Johnson Banks
- Type: Limited company
- Industry: Brand consultancy
- Founded: London 1992
- Founder: Michael Johnson
- Headquarters: London, United Kingdom
- Website: johnsonbanks.co.uk

= Johnson Banks =

Graphic design company

Johnson Banks is a design consultancy in London founded in 1992 by Michael Johnson. The company specialises in brand consultancy and visual identity systems, focusing on work in the cultural, government and charity sectors.

==Work==
The organisation's work includes rebranding charities Shelter, Christian Aid, and the 2010 rebrand of London's Science Museum.

As well as branding the company has also conducted several experimental typography projects. These projects include a bilingual typeface based on Japanese katakana, a pictographic symbol set based on Mandarin characters. In January 2012, in collaboration with Ravensbourne college, they created 'Arkitypo' – a typographic alphabet using 3D prototyping techniques.

===Postage stamps===
The consultancy claimed that their 2003 Fruit and Vegetable collection was inspired by the children's toys Mr. Potato Head and Fuzzy-Felt. The set included additional stickers so users could customise the stamps with moustaches, hats and legs, glasses and shoes. The Fruit and Vegetable stamps won the Design and Art Direction's black pencil award.

In 2007, to celebrate the 50th anniversary of John Lennon and Sir Paul McCartney's first meeting, Royal Mail commissioned The Beatles Collection. Barring Royal issues, The Royal Mail sold more copies of The Beatles' stamps than any other series.

===Yellow Pages===
In 1999, the Yellow Pages hired the company to update the telephone directory, reduce the amount of pages in the directory and accommodate longer dialling code changes of the late 90's. The organisation designed a condensed Typeface that used contracted ascenders and descenders to save space.

===Mozilla===
The company led Mozilla's 2016 open design rebrand. Mozilla posted each iteration of Johnson Banks' proposed logos on their blog. After reviewing the blog's comments, they decided on and developed a final logo informed by public opinion.

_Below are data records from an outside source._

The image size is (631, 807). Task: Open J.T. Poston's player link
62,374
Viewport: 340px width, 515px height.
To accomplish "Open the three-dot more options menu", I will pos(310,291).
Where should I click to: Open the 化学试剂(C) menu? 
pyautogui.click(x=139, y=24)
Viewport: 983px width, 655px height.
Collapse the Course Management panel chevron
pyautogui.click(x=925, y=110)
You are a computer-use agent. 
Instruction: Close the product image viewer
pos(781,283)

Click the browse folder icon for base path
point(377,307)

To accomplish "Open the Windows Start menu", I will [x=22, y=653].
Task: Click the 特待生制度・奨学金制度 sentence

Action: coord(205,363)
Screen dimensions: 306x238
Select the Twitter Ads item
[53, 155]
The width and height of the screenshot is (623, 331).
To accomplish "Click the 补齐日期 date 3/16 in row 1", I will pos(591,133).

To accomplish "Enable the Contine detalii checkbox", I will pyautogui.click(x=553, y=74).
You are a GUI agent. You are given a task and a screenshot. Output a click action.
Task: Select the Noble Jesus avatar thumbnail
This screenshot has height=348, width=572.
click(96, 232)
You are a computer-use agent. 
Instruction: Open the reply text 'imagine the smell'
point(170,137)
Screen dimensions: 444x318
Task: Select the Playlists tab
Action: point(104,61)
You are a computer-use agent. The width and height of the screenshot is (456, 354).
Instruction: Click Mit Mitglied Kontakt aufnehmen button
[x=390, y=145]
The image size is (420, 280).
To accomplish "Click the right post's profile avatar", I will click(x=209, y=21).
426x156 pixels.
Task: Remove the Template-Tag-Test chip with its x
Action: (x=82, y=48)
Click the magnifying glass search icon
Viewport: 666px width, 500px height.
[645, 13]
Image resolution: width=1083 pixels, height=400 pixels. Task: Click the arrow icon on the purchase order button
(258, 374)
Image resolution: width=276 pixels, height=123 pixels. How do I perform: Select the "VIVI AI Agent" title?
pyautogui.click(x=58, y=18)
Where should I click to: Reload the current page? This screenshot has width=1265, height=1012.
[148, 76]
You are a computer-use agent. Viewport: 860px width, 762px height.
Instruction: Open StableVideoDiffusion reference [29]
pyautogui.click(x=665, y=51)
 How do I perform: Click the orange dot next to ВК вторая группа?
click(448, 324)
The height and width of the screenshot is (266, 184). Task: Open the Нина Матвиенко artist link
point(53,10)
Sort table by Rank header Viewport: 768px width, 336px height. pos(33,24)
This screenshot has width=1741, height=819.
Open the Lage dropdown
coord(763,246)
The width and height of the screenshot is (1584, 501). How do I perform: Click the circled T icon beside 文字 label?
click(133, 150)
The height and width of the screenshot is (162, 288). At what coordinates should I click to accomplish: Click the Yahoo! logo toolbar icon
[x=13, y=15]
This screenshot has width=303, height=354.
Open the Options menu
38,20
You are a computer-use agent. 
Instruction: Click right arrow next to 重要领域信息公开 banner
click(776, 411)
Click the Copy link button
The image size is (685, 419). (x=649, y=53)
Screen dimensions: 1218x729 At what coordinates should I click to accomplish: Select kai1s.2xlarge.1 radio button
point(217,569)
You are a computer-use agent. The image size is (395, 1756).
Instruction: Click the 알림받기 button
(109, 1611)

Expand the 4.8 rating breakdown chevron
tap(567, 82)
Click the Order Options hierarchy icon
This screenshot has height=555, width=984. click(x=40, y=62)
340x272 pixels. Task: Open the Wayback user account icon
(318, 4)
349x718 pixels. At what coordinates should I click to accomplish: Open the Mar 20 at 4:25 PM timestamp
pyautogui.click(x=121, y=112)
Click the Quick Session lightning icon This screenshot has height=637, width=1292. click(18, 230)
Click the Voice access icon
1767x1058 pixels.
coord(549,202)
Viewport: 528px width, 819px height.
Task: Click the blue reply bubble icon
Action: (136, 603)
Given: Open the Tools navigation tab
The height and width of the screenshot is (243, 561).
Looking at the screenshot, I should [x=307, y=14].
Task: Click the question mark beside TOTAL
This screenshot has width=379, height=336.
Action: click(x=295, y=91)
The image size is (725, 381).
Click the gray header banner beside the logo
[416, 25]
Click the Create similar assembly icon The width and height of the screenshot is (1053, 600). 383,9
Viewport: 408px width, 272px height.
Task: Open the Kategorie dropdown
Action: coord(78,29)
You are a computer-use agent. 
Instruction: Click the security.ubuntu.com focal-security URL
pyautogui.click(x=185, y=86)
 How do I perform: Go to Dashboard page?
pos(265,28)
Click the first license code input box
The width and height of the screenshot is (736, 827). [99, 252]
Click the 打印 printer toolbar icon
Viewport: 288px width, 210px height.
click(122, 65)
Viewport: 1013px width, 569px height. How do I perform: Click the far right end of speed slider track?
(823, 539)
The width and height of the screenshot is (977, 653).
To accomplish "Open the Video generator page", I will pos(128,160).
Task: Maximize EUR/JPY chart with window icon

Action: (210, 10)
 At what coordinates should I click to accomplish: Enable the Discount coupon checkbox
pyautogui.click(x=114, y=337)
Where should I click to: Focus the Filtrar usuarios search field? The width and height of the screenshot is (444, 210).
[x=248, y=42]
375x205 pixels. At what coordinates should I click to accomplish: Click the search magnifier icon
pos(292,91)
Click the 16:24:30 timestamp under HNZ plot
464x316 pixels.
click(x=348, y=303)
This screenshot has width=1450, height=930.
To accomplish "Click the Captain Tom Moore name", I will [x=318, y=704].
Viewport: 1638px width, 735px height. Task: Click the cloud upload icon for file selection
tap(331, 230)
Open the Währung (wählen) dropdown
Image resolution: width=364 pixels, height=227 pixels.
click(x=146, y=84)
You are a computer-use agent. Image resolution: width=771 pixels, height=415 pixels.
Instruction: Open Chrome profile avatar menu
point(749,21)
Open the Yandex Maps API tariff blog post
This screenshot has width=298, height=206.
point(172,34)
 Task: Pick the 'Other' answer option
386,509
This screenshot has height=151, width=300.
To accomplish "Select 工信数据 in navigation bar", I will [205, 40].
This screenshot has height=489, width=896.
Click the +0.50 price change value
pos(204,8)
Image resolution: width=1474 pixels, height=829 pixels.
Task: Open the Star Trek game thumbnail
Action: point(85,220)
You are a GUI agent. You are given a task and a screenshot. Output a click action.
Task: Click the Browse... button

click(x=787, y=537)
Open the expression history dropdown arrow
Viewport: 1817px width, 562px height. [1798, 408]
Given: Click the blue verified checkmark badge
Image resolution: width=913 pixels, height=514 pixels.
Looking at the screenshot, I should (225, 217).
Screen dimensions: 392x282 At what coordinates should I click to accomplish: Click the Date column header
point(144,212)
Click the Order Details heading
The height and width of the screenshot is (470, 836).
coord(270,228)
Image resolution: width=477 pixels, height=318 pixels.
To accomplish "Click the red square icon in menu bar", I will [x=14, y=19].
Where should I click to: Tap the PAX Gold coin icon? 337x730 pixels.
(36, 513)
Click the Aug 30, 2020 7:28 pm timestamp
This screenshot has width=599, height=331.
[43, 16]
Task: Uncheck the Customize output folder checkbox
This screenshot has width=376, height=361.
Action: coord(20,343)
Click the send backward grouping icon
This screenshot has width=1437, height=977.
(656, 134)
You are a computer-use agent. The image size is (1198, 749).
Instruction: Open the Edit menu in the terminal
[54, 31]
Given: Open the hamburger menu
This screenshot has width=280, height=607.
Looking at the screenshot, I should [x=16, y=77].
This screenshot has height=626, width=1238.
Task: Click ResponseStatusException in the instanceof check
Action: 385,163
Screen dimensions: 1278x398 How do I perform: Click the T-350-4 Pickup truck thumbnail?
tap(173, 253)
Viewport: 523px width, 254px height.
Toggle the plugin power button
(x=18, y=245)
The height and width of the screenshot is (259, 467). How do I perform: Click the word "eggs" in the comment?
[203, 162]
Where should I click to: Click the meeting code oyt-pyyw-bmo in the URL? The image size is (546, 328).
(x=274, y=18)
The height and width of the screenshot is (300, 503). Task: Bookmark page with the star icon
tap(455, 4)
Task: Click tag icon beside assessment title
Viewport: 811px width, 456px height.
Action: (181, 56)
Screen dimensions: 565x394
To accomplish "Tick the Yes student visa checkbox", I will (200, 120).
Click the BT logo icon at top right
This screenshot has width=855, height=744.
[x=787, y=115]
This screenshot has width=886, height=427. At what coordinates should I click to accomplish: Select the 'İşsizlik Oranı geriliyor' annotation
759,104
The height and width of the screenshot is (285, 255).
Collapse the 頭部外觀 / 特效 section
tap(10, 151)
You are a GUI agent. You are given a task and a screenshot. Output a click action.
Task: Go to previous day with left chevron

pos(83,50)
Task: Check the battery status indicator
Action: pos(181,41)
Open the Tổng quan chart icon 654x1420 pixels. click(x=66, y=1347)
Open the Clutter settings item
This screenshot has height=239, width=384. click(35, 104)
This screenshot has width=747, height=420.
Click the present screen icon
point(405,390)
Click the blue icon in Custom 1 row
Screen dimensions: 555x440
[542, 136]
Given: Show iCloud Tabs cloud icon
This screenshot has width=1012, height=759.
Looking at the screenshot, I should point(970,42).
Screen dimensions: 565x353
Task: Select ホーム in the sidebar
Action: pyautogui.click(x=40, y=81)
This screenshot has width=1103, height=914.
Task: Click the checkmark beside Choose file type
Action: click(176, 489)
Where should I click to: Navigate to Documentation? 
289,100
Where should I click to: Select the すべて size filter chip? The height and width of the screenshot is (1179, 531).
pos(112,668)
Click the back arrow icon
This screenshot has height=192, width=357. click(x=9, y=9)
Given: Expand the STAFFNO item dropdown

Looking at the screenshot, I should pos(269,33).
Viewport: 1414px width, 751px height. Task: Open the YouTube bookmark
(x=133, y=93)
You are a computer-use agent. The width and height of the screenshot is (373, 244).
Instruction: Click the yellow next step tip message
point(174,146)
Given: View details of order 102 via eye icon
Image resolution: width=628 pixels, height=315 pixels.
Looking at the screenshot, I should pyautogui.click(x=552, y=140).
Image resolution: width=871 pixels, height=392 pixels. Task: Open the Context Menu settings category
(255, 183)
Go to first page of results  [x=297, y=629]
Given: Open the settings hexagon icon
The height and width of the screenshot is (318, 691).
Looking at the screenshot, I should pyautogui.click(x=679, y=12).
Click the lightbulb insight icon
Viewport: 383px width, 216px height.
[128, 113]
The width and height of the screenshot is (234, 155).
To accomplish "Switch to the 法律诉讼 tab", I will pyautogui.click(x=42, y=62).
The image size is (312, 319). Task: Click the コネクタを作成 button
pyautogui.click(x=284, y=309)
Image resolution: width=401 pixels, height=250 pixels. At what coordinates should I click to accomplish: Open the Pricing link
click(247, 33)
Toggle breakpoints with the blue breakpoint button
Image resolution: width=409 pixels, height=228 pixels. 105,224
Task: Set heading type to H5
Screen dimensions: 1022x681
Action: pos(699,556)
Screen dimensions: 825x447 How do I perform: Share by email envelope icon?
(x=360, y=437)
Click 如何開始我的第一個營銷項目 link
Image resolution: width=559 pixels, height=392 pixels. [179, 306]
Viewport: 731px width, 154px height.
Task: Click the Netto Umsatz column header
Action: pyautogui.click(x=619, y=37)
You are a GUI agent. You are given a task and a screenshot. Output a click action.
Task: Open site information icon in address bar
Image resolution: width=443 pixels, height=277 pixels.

===Selected branding projects===
- Christian Aid, UK (2005)
- More Than (2001)
- Shelter, UK (2004)
- Virgin Atlantic (2010)

===Album covers===
- Pink Floyd The Later Years

===Other work===
- World Questions, King's answers for King's College London (UK, 2010/12)

==Awards and recognition==
The company has won a number of awards including seven D&AD "yellow pencils", one D&AD "black pencil", 13 Design Week Awards, four Art Directors Club of New York "cubes" and six distinctive merits.